Am Ende bleibt als Hauptbeleg gegen die Strömungen der Linkspartei, dass sie mit den anderen Strömungen kooperieren. Das ist nicht mehr als eine Zirkelidiotie, bei der der Verdacht auf »Linksextremismus« des einen immer schon zum Beweis für den »Linksextremismus« des anderen taugt.

Die wenigen Seiten, welche der am Mittwoch vorgestellte Bericht über die Linkspartei enthält, sind so auf eine Weise lächerlich. Auf eine andere Weise aber ist das Papier alles andere als lustig. Der Jurist Dietrich Murswiek hat Verfassungsschutzberichte einmal als »ein äußerst wirksames Kampfinstrument« bezeichnet - sie enthielten »implizit die Warnung an alle Bürger: Haltet Euch von den als ,Extremisten‘ geouteten Organisationen fern, unterstützt sie nicht, beteiligt Euch an ihrer Ausgrenzung«.
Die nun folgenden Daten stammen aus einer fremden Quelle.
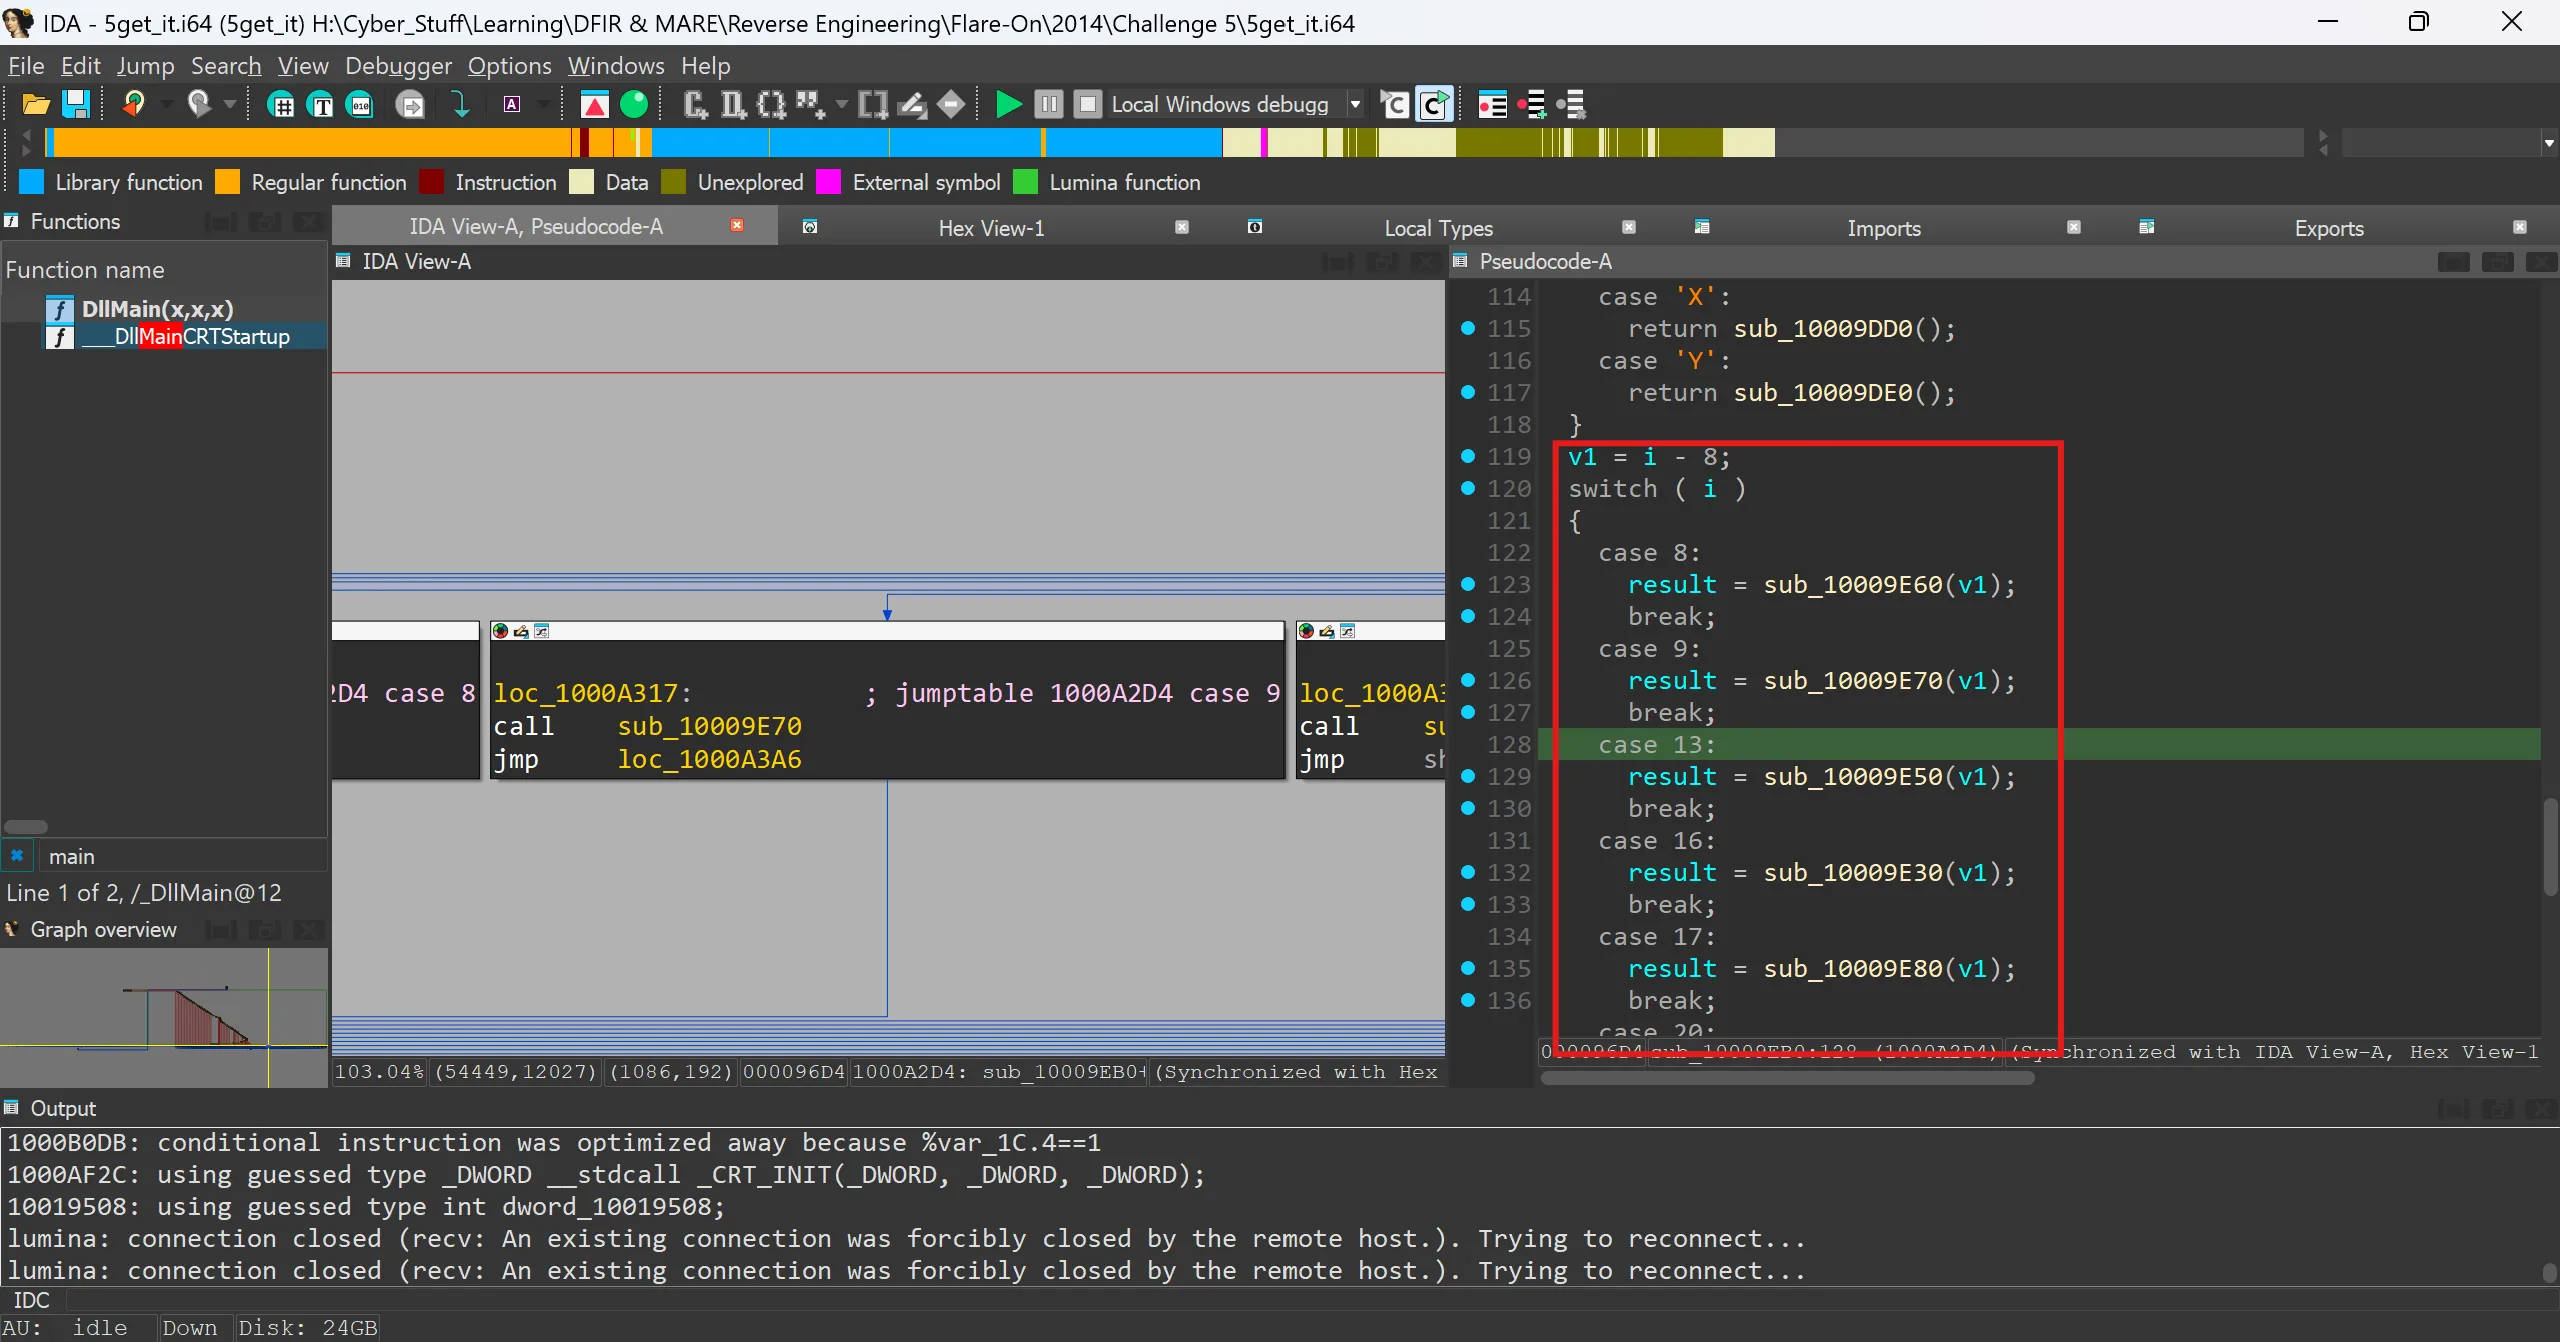Image resolution: width=2560 pixels, height=1342 pixels.
Task: Click sub_10009E70 call in graph node
Action: pos(709,726)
Der Bericht, von dem gesagt wird, er sei nötig, um die Demokratie zu schützen, bleibt ein Dokument der politischen Fragwürdigkeit - und eine Mahnung, nicht nachzulassen in der Kritik einer Behörde, die in den vergangenen Jahren nicht nur gravierende Fehler zu verantworten hatte, sondern selbst ein Instrument der Verfassungsgefährdung geworden ist. Sie gehört aufgelöst.